There must have been times over the last few, fraught weeks when Martin and Harris have regretted not doing a coalition deal with Independent Ireland. Their four deputies along with the Healy-Rae brothers would still have given FF and FG a comfortable majority, especially as other conservative independents would probably have backed the government on crunch Dáil votes.
In the immediate aftermath of the election, the word was that the two major coalition parties saw the Regional Independent Group as more reliable partners than II. That looks suspect now, especially as they wouldn't have needed to concede as many junior ministers or the now-notorious super junior posts to satisfy the smaller party.
One area in which the opposition parties have succeeded is in renaming the artists formerly known as ‘The Regional Independents’ as ‘The Michael Lowry Independents’. The moniker has stuck and is in widespread use. That creates an image problem for the government that could last.
However, as the row has dragged on, people have lost whatever little interest they had in Dáil speaking rights. Their attitude now is, to borrow a phrase from Shakespeare, “a plague on both your houses”.

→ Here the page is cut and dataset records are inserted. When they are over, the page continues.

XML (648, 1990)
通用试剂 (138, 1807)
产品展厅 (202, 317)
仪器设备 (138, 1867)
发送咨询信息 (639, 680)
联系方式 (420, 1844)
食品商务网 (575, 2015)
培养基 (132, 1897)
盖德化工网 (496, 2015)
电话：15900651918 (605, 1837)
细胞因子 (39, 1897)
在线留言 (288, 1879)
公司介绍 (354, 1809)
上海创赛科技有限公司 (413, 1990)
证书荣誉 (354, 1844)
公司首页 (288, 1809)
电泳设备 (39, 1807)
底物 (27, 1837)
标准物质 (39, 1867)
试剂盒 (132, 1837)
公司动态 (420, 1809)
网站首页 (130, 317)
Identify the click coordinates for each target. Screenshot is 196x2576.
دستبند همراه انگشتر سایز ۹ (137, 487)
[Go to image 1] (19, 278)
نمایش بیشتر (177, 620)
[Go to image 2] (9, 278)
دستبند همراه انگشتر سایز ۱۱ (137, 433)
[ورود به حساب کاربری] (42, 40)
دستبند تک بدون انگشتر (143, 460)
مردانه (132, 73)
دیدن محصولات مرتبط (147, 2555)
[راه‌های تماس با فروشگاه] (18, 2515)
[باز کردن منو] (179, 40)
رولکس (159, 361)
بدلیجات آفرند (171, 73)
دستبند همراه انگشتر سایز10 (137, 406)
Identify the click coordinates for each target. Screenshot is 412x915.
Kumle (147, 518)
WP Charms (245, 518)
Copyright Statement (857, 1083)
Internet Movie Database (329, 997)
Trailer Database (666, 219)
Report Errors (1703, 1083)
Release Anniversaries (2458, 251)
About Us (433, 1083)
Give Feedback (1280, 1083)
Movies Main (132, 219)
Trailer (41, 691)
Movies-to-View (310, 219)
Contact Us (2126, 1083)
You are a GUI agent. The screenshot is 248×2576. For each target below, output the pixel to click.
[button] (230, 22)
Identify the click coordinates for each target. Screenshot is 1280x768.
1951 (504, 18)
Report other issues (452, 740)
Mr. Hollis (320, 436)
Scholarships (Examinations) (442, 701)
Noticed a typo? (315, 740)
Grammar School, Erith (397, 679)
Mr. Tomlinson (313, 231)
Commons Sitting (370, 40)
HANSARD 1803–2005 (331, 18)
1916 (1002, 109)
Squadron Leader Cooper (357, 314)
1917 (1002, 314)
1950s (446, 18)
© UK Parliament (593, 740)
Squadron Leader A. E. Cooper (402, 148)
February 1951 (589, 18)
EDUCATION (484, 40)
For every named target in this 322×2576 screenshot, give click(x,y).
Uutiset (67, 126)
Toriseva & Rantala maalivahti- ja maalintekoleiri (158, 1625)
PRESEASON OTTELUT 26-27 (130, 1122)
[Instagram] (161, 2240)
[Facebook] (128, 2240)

The Irish public is increasingly worried about the threat of a trade war and its impact on our economy. The White House administration has made it clear it is coming after the profits from US multinationals based in Ireland – the corporation tax bonanza that underpins our government’s cornerstone capital projects. People also look at Trump’s erratic behaviour toward Ukraine and the EU and wonder about the implications for Irish defence and security.
Meanwhile, the ongoing major issues of the day such as housing, health and inflation – fertile areas for the opposition parties to confront the coalition – are ignored. Unless politicians on both sides of the aisle in Dáil Éireann get their act together quickly, voters will be slow to forgive and forget.